Peter Murphy took the unusual step of commenting on the Burke Nursery before its public hearing began. The nursery had been cited for numerous violations of the Zoning Ordinance in 2002 and has seen been going through the county's processes to correct them. On April 20, Murphy, chairman and Springfield representative of the Fairfax County Planning Commission, wondered aloud if it was ready yet. "I'm still not sure whether we are in the proper posture," he said
The nursery first opened in 1978, and, at the time, it was allowed by right. After it opened, the county changed the Zoning Ordinance making a plant nursery only allowable through a special exception.
While the nursery could continue to operate without the exception, it would require permits to expand. Since 1978, numerous changes have been made to the site including the construction of buildings with proper permits, according the Department of Planning and Zoning staff report.
Additionally, about 80 percent of the 21.8-acre property is in a floodplain. While nurseries were permitted by right in floodplains at the time, they are not any longer and require an additional level of permitting.
JUNKED CARS, play equipment and trailers are all on the property without authorization, said Tracy Strunk of the Department of Planning and Zoning.
The nursery has appealed the violations to the Board of Zoning Appeals, but that appeal is on hold pending the resolution of this case.
The nursery's owners, Robert and Ronald DeAngelis, have applied for the Special Exception that would allow some of the uses in the complex to continue to operate.

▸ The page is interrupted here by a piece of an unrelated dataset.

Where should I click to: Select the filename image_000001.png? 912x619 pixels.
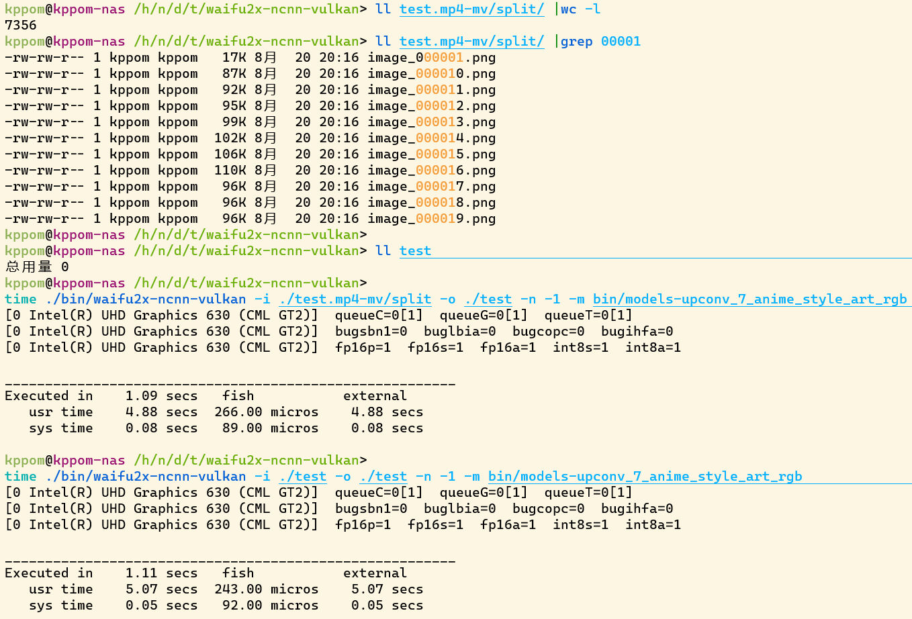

It also would mandate that the nursery remove some structures, stop selling propane, and set standards for the Nursery's Fall Festival which happens in October.
"There are a couple of things we've still got to tweak in these conditions," said Tom Thomas, attorney for the owner.
After hearing Thomas' presentation, at least one commissioner was still not happy with the situation. Laurie Frost Wilson (At-large) said she had never seen a case with so many blatant violations. "Right now, if I had my druthers, I'd shut this nursery down," she said. Wilson pledged to remain an open mind about the application.
John Betz, who owns property across the street from the nursery came and asked Wilson not to be too open. "Along with keeping an open mind, I'd ask you to be somewhat jaded, too," he said. Betz said that nursery "looks like a dump" and he is selling his property because of it.
"I can understand. I can understand," Murphy said. "I'll leave it at that."
Murphy said that he had toured the site and found many items being stored there that had nothing to do with a plant nursery. "This is not a junkyard, and that was my impression," he said.
Thomas conceded that the property had things it shouldn't on it and noted that not all of it belongs to the property owners. He compared the property to some homeowners who keep things for a long time. "When you have 21 acres, it's a lot easier to be a pack rat," he said.
Commissioner Susanne Harsel (Braddock) looked a the plan and noted that it's taken 25 years for the nursery property to collect the various things that don't belong. "I want your word that it's not going to take 25 years to get out of there," she said.
The nursery owners have been in touch with some of the owners of the stored property and advised them to remove it, Thomas said.
The Planning Commission deferred its decision until May 11. If the application is not ultimately approved by the Board of Supervisors, the nursery would need to be returned to its last legal state circa 1978.